## 1 Answer

Given that,

- $ 2x^{2} – ax + 2 > 0 \quad \longrightarrow (1) $
- $ x^{2} – bx + 8 \geqslant 0 \quad \longrightarrow (2) $

For any quadratic equation $ax^{2} + bx + c > 0 $

If $a$ is greater than zero then this means that the quadratic equation will always be above $x\text{-axis}$ and will never intersect it at any real value of $x.$ Thus the solutions to this equation will be imaginary.

So, here discriminant $\boxed{\text{D<0}}$

$ \Rightarrow \boxed{ b^{2} – 4ac < 0} $

On the other hand for an inequality $ ax^{2} + bx + c < 0 $ for $a < 0$ the expression will always be below the $x\text{-axis}.$Similarly, the solutions will be imaginary.

So, here discriminant $\boxed{D<0}$

$ \Rightarrow \boxed{b^{2} – 4ac} $

For the equation $(1),$ graph will be :

Here, $\boxed{\text{D}<0}$

$ \Rightarrow \boxed{ b^{2} – 4ac < 0} $

$ \Rightarrow (-a)^{2} – 4(2)(2) < 0 $

$ \Rightarrow a^{2} – 16 < 0 $

$ \Rightarrow a^{2} < 16 $

$ \Rightarrow \boxed{ -4 < a < 4} $

For the equation $(2),$ graph will be

In this case, the graph can touch $x – \text{axis}$, so it can have at most one root.

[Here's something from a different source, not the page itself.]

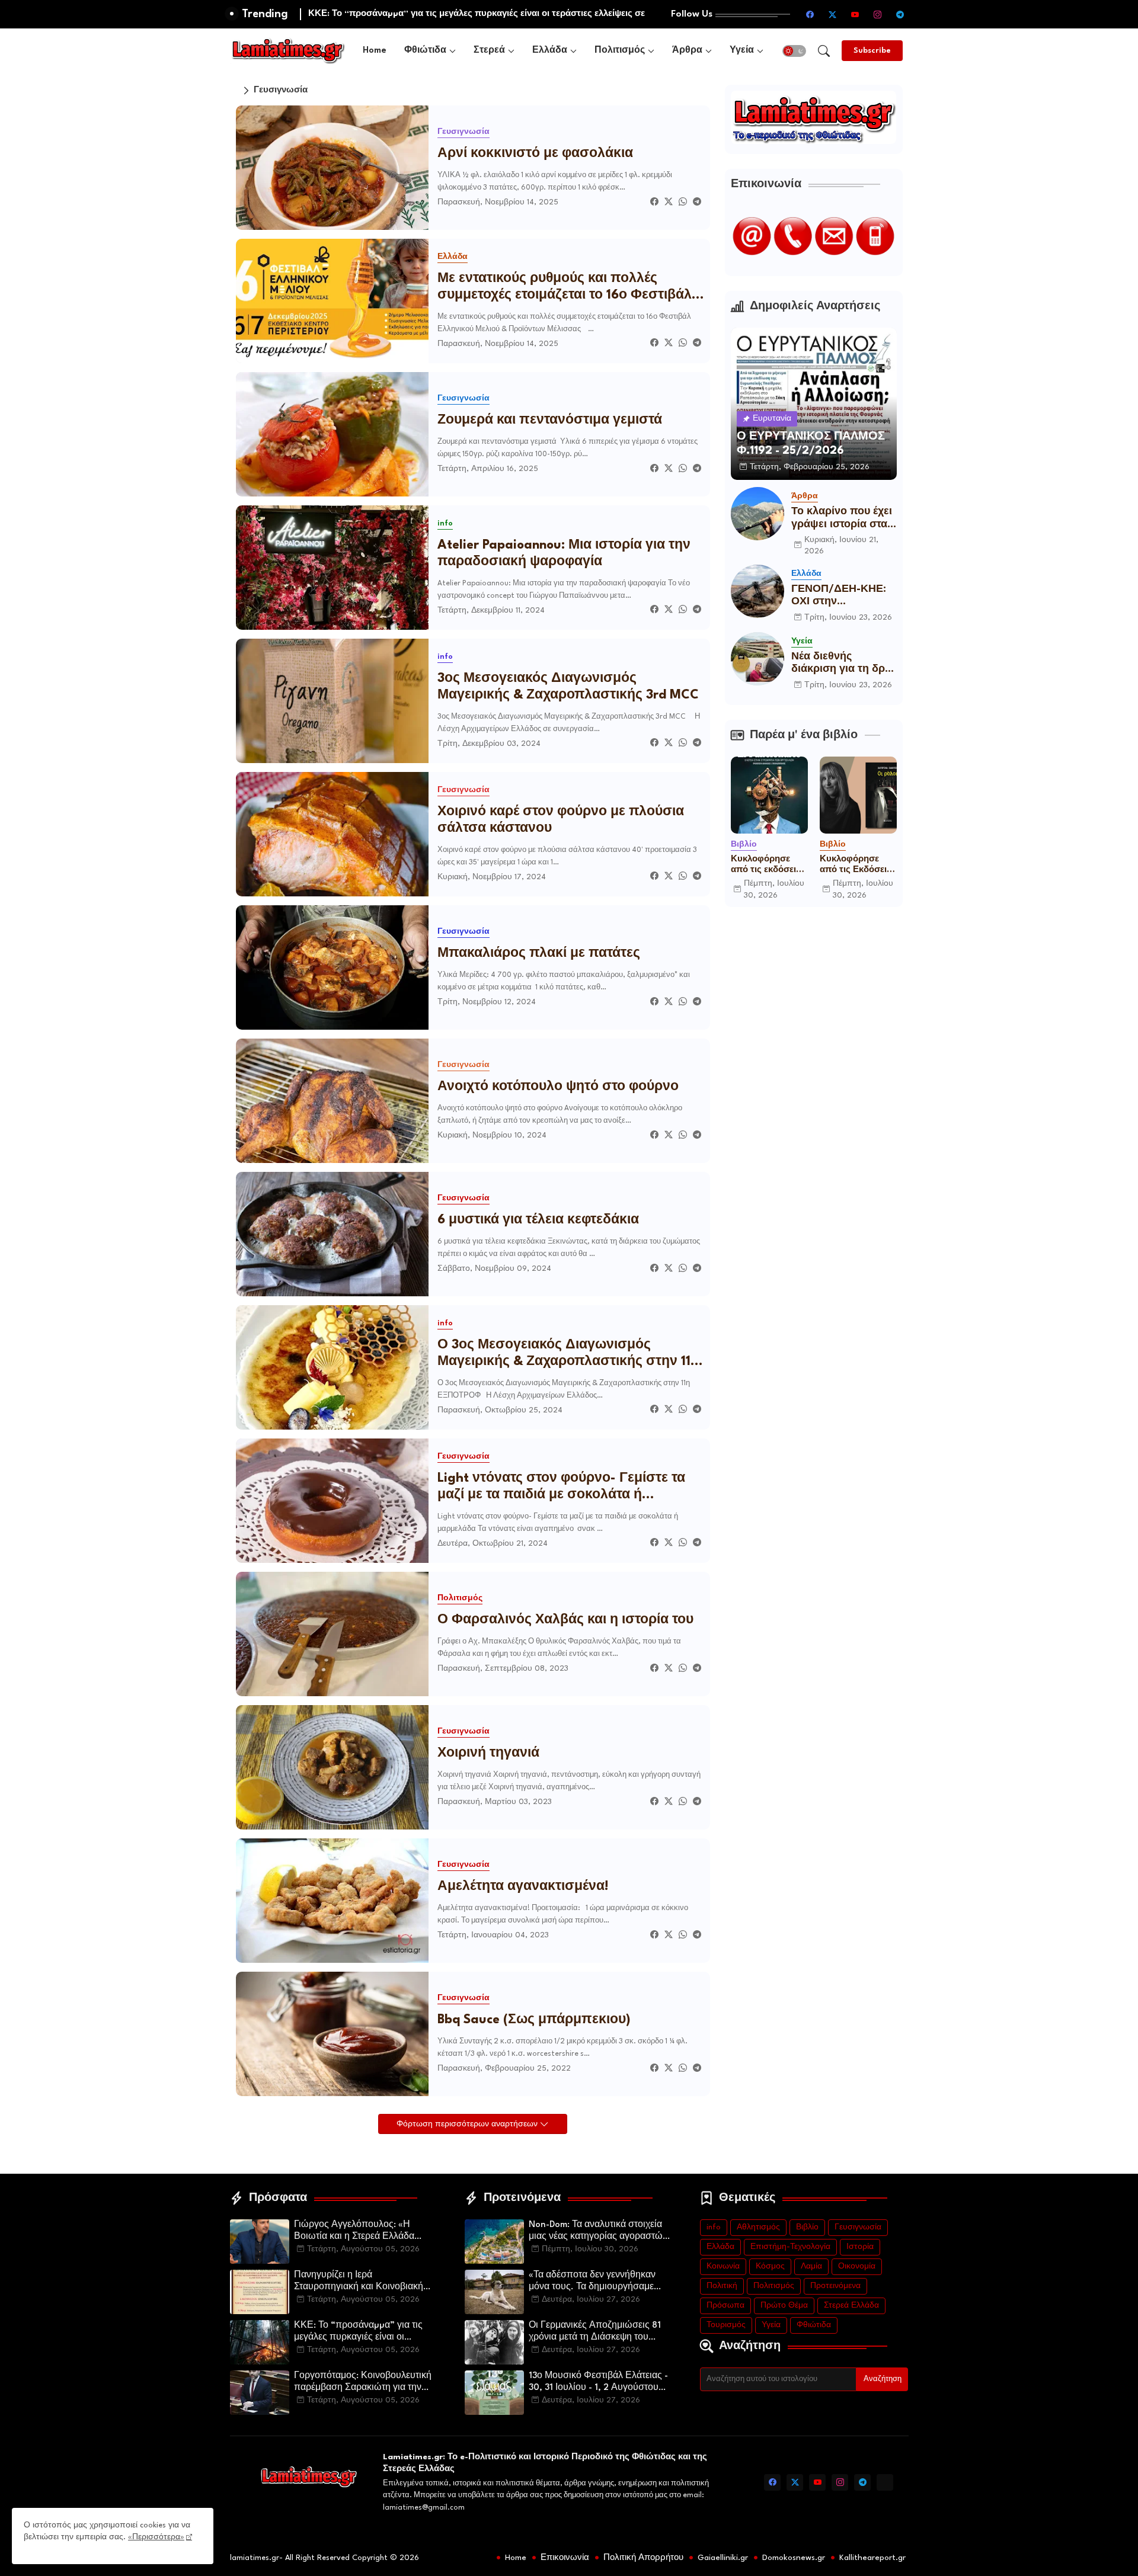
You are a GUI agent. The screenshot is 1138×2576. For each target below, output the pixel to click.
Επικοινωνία (565, 2557)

Thus discriminant $\boxed{\text{D} \leqslant 0} $

$ \Rightarrow \boxed{ b^{2} – 4ac \leqslant 0}$

$ \Rightarrow (-b)^{2} – 4(1)(8) \leq 0$

$ \Rightarrow b^{2} – 32 \leq 0$

$ \Rightarrow b^{2} \leq 32 $

$ \Rightarrow b \leq \sqrt{32} $

$ \Rightarrow b \leq \sqrt{16 \times 2} $

$ \Rightarrow \boxed{-4\sqrt{2} \leqslant b \leqslant 4 \sqrt{2}} $

As $b$ is an integer.

So, $\boxed{ -5 \leqslant b \leqslant 5} $

For the largest value of $ 2a – 6b,$ we can take $a = 3,$ and $b = -5.$

$\therefore$ The largest possible value of $ 2a – 6b = 2(3) – 6(-5) = 6 + 30 = 36.$

Correct Answer $:36$

$\textbf{PS :}$ For equation $ax^{2} + bx + c = 0,$ expression $b^{2} – 4ac$ is called discriminant and denoted by $\text{D}.$

$\begin{array}{cl|l}\hline & \textbf{Value of discrimimant} & \textbf{Nature of roots}\\\hline 1. & D<0 & \text{Unequal and imaginary}\\ 2. & D = 0 & \text{Real and equal}\\ 3. & D>0, \;\text{and is a perfect square} & \text{Real, unequal, and rational}\\ 4. & D>0,\;\text{and not a perfect square} & \text{Real. unequal, and irrational}\\\hline \end{array}$